NBN Co has bought iiNet’s fibre-to-the-home (FTTH) network in the ACT for $9 million in cash.
Last year iiNet laid down the gauntlet to NBN Co, stating NBN Co needed to buy out iiNet's fibre and HFC networks or be prepared for competition from the ISP.
The TransACT network covers around 8500 premises, with construction underway on another 4500 premises.
iiNet will receive an “additional equivalent per premise consideration” for the premises under construction for FTTH as they are passed or connected.
TransACT customers will have equipment swapped when they order an NBN-enabled service through an RSP.
“This is a good deal for iiNet, for NBN Co and for residents passed by the TransACT network in the ACT. For our part, it brings forward NBN Co’s ability to earn revenues, reduces construction costs and limits community disruption,” Mike Quigley, NBN Co CEO, said in a statement.
TransACT will continue to carry out construction of pit and pipe infrastructure for its FTTH network in some new housing estates under agreements which last until 2017.
Ownership of the infrastructure will be transferred to NBN Co at no extra charge to the government-owned company.

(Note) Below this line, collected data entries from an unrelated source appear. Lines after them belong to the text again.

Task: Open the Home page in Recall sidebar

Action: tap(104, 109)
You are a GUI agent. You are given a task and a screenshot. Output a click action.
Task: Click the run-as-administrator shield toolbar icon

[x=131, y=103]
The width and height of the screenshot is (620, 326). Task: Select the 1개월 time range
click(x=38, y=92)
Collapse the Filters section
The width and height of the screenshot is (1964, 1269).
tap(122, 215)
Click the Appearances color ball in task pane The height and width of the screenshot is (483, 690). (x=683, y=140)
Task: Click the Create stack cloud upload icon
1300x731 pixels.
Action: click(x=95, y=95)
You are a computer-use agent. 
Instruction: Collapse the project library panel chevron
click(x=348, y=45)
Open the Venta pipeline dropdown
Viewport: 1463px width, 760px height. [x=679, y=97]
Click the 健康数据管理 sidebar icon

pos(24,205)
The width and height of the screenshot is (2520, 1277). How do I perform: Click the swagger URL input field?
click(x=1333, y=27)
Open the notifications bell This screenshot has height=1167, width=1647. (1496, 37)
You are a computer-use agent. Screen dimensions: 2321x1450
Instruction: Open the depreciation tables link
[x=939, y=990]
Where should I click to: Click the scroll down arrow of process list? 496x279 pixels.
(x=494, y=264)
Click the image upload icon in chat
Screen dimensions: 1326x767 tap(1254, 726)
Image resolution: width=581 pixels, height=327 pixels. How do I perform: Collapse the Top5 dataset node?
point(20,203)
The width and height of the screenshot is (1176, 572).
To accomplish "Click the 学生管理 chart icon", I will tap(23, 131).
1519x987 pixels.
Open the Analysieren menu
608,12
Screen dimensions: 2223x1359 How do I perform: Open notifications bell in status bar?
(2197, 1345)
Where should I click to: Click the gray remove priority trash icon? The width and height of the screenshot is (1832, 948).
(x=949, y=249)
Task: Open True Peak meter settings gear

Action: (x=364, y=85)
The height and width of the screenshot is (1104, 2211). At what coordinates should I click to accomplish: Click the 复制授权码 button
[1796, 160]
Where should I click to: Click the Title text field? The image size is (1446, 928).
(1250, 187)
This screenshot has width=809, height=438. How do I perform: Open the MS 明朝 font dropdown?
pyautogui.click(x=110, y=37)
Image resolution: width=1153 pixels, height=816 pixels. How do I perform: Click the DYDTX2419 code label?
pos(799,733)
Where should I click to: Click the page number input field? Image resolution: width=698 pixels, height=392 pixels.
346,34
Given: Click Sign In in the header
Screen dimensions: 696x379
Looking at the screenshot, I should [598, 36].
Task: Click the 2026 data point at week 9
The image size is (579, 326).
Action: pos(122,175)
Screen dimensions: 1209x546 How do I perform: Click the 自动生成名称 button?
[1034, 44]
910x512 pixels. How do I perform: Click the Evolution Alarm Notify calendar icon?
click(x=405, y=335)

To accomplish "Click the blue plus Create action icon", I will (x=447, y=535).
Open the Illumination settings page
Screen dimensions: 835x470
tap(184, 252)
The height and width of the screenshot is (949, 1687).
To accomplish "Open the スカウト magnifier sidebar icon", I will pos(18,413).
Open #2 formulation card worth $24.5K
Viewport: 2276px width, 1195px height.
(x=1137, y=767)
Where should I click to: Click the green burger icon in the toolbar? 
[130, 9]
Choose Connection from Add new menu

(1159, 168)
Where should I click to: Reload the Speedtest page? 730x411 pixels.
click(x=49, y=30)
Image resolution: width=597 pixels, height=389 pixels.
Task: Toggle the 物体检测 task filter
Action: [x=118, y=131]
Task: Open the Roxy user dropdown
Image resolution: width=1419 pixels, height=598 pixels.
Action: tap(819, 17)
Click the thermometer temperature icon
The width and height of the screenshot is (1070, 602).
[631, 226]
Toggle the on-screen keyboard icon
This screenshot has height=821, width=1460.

NBN Co will also be able to access further underground duct infrastructure in the ACT under the agreement.
“This agreement means that TransACT’s FTTP customers will soon be able to experience the benefits that come from being on the NBN,” Michael Malone, chief executive officer at iiNet, said in a statement.
“We’ll be communicating with our FTTP customers throughout the process to ensure a smooth transition over the next 12 months.”
The agreement between iiNet and NBN Co is subject to ACCC clearance and is expected to be completed in the next two months.